STATED TASK A. Retype the recipe excerpt below in full, keeping every line as it appears.

──────────

3/4 cup spelt flour (or use an equal amount of all purpose flour)

1 1/2 cups all-purpose flour

3/4 cup sugar

1 1/2 teaspoons baking powder

3/4 teaspoon kosher salt

1/2 teaspoon ground coriander

3 eggs

1 cup olive oil

3/4 cup milk

2 tablespoons chopped fresh rosemary

5 ounces bittersweet chocolate, chopped into 1/2-inch or smaller pieces

Rosemary sugar

Instructions

Arrange an oven rack to the middle position and heat oven to 350 degrees.

Lightly coat 4 small loaf pans (5" x 2") or one regular loaf pan with olive oil. Place the pans on a baking sheet. If using a single loaf pan, you can skip the baking sheet.

Put the flours, sugar, baking powder, salt and coriander in a large bowl. Use a whisk to blend the dry ingredients.

──────────

STATED TASK B. In the rows that follow, echo the lines between the line holding "I want to click on Board" and the line holding "In the Community", inclusive.

──────────

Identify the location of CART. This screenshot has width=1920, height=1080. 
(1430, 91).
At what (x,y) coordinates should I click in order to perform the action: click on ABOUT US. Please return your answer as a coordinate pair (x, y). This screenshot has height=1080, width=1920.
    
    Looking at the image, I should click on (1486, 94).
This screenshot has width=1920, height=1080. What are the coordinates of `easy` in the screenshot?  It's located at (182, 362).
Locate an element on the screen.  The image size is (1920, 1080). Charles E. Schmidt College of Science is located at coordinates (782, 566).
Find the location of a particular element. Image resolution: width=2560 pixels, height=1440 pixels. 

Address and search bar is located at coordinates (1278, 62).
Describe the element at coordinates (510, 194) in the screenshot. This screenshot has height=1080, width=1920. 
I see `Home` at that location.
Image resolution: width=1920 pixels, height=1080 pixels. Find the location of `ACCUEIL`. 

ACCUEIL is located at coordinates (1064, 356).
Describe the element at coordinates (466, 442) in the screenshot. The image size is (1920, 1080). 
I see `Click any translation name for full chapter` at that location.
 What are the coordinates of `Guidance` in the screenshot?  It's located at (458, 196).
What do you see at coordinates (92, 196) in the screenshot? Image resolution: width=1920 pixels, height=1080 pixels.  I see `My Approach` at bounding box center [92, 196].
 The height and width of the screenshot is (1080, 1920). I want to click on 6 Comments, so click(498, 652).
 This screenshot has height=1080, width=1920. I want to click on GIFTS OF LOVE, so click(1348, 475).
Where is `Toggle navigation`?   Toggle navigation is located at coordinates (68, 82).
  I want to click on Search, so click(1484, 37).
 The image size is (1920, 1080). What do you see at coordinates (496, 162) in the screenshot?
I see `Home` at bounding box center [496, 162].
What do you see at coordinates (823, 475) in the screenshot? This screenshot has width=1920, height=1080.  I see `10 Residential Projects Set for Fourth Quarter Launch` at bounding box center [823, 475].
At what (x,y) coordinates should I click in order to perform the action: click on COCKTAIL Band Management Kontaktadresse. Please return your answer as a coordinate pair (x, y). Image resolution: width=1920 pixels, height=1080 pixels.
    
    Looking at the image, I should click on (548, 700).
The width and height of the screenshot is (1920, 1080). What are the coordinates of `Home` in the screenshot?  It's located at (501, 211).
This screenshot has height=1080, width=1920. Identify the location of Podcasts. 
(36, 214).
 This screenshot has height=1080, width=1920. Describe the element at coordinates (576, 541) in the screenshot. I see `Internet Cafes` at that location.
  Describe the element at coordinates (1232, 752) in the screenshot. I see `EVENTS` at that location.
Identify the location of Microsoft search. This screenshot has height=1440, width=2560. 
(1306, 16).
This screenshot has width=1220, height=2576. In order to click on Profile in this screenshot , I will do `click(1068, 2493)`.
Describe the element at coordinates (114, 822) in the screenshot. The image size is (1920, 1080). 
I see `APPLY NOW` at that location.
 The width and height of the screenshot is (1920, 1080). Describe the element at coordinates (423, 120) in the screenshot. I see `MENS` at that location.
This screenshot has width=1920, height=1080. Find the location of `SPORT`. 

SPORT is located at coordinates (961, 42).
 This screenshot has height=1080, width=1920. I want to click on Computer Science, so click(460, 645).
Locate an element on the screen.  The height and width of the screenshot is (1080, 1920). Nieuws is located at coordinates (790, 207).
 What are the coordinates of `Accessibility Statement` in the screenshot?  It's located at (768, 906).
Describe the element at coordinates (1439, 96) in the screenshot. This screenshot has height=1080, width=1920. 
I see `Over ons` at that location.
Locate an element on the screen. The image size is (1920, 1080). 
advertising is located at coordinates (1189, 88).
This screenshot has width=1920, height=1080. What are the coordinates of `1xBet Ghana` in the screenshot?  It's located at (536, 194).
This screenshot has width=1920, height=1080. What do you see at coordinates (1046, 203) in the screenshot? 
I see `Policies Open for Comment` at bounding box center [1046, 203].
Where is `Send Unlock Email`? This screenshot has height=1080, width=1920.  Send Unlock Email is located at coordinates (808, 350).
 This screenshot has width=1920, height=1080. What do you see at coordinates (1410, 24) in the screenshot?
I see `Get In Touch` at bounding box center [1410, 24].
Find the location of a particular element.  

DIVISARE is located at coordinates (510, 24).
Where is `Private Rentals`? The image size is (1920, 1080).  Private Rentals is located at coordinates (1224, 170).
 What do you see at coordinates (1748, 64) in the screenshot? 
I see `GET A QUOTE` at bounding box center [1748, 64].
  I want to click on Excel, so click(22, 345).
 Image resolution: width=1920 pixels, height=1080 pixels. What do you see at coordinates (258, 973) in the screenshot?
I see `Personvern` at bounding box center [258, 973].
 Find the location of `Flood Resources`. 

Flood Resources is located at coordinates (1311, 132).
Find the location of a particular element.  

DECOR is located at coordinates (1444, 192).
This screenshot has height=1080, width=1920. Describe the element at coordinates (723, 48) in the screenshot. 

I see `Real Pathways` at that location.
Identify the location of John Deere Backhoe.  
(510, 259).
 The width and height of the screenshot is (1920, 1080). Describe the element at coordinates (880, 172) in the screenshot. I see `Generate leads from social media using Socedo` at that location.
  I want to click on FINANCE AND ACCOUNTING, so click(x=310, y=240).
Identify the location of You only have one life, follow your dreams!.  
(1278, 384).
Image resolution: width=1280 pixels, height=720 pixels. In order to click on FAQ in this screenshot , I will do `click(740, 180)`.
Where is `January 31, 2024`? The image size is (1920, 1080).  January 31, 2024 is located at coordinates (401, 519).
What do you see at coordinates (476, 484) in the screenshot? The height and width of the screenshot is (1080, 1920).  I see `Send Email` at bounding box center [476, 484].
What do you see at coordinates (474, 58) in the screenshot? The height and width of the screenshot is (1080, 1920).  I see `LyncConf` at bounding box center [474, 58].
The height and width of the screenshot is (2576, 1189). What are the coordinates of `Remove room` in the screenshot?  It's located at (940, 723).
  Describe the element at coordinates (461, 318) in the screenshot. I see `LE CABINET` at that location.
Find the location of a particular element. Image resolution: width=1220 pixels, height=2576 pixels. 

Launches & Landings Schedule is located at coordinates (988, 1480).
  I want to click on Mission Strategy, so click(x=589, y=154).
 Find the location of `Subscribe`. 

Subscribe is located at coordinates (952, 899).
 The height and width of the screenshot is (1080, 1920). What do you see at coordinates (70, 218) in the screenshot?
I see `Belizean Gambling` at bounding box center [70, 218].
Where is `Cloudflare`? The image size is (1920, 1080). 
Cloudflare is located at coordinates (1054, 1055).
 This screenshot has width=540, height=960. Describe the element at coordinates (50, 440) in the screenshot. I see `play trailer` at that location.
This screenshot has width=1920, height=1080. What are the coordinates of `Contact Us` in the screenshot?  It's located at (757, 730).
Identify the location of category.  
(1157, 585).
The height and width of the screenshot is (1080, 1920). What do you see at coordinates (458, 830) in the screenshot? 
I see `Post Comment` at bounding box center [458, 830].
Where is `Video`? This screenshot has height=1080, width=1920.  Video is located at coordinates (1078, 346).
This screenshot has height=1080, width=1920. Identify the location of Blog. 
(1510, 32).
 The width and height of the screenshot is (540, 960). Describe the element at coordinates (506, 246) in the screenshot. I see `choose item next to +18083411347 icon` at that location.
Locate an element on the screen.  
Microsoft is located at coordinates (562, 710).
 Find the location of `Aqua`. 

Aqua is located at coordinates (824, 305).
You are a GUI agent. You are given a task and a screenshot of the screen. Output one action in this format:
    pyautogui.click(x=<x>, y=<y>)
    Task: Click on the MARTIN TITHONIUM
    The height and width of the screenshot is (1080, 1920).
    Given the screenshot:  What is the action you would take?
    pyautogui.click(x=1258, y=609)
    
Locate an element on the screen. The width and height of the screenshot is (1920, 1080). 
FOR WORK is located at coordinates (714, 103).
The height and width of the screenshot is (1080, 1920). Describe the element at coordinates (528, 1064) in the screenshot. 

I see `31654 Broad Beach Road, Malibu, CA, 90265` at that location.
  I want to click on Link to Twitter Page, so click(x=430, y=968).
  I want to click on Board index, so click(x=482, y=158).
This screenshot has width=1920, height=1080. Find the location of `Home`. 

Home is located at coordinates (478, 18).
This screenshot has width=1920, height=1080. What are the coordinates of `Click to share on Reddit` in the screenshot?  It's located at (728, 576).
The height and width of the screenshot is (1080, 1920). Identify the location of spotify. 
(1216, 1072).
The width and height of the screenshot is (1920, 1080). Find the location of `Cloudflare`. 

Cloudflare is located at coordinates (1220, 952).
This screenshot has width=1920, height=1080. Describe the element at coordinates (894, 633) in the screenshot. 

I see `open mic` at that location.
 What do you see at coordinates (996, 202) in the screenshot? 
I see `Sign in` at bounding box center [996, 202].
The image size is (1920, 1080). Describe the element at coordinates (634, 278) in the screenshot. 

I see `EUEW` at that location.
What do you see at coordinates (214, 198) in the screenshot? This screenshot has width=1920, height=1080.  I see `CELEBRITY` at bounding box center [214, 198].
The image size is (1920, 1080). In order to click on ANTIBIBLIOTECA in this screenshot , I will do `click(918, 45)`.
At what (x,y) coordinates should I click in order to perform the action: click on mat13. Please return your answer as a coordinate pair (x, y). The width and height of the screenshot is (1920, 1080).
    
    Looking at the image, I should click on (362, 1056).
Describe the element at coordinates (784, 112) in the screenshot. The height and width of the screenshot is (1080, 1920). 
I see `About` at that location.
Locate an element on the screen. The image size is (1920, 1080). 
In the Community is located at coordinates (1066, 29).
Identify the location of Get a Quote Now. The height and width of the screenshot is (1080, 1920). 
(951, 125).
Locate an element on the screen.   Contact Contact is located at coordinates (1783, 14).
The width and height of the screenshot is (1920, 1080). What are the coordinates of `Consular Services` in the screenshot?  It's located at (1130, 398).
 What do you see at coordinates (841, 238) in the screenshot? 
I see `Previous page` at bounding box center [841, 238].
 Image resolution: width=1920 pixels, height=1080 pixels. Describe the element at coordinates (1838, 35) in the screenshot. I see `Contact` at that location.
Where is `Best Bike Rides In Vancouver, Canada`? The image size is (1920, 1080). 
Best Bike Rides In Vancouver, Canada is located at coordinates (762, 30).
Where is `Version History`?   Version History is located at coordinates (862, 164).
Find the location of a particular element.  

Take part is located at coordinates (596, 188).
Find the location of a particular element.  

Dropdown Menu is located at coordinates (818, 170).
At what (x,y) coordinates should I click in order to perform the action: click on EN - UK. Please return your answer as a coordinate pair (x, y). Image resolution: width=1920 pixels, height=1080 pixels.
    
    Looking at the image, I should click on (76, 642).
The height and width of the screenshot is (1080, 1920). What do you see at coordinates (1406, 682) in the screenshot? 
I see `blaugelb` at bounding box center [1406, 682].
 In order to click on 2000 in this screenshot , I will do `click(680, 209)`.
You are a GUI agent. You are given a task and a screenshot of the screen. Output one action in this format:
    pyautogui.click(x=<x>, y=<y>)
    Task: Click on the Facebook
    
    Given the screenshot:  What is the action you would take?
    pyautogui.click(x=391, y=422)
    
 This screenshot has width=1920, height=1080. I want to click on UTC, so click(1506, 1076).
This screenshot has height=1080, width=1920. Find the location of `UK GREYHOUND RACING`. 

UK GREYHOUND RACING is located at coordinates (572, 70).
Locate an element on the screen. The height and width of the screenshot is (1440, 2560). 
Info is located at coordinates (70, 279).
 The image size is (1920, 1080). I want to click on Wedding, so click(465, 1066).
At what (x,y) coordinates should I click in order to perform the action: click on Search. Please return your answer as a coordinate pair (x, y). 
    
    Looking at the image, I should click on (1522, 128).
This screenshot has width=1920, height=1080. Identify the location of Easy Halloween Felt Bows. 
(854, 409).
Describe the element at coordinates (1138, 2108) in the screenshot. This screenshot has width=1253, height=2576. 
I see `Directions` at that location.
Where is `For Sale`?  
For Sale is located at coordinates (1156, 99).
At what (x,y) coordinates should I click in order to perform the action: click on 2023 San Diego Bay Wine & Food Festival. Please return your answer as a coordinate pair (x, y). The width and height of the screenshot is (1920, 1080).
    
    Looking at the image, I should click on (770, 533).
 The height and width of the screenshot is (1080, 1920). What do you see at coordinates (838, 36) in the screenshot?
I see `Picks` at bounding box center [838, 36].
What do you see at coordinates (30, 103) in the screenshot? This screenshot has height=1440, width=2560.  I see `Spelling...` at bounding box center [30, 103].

──────────

TASK OUTPUT A.
3/4 cup spelt flour (or use an equal amount of all purpose flour)

1 1/2 cups all-purpose flour

3/4 cup sugar

1 1/2 teaspoons baking powder

3/4 teaspoon kosher salt

1/2 teaspoon ground coriander

3 eggs

1 cup olive oil

3/4 cup milk

2 tablespoons chopped fresh rosemary

5 ounces bittersweet chocolate, chopped into 1/2-inch or smaller pieces

Rosemary sugar

Instructions

Arrange an oven rack to the middle position and heat oven to 350 degrees.

Lightly coat 4 small loaf pans (5" x 2") or one regular loaf pan with olive oil. Place the pans on a baking sheet. If using a single loaf pan, you can skip the baking sheet.

Put the flours, sugar, baking powder, salt and coriander in a large bowl. Use a whisk to blend the dry ingredients.

TASK OUTPUT B.
  I want to click on Board index, so click(x=482, y=158).
This screenshot has width=1920, height=1080. Find the location of `Home`. 

Home is located at coordinates (478, 18).
This screenshot has width=1920, height=1080. What are the coordinates of `Click to share on Reddit` in the screenshot?  It's located at (728, 576).
The height and width of the screenshot is (1080, 1920). Identify the location of spotify. 
(1216, 1072).
The width and height of the screenshot is (1920, 1080). Find the location of `Cloudflare`. 

Cloudflare is located at coordinates (1220, 952).
This screenshot has width=1920, height=1080. Describe the element at coordinates (894, 633) in the screenshot. 

I see `open mic` at that location.
 What do you see at coordinates (996, 202) in the screenshot? 
I see `Sign in` at bounding box center [996, 202].
The image size is (1920, 1080). Describe the element at coordinates (634, 278) in the screenshot. 

I see `EUEW` at that location.
What do you see at coordinates (214, 198) in the screenshot? This screenshot has width=1920, height=1080.  I see `CELEBRITY` at bounding box center [214, 198].
The image size is (1920, 1080). In order to click on ANTIBIBLIOTECA in this screenshot , I will do `click(918, 45)`.
At what (x,y) coordinates should I click in order to perform the action: click on mat13. Please return your answer as a coordinate pair (x, y). The width and height of the screenshot is (1920, 1080).
    
    Looking at the image, I should click on (362, 1056).
Describe the element at coordinates (784, 112) in the screenshot. The height and width of the screenshot is (1080, 1920). 
I see `About` at that location.
Locate an element on the screen. The image size is (1920, 1080). 
In the Community is located at coordinates (1066, 29).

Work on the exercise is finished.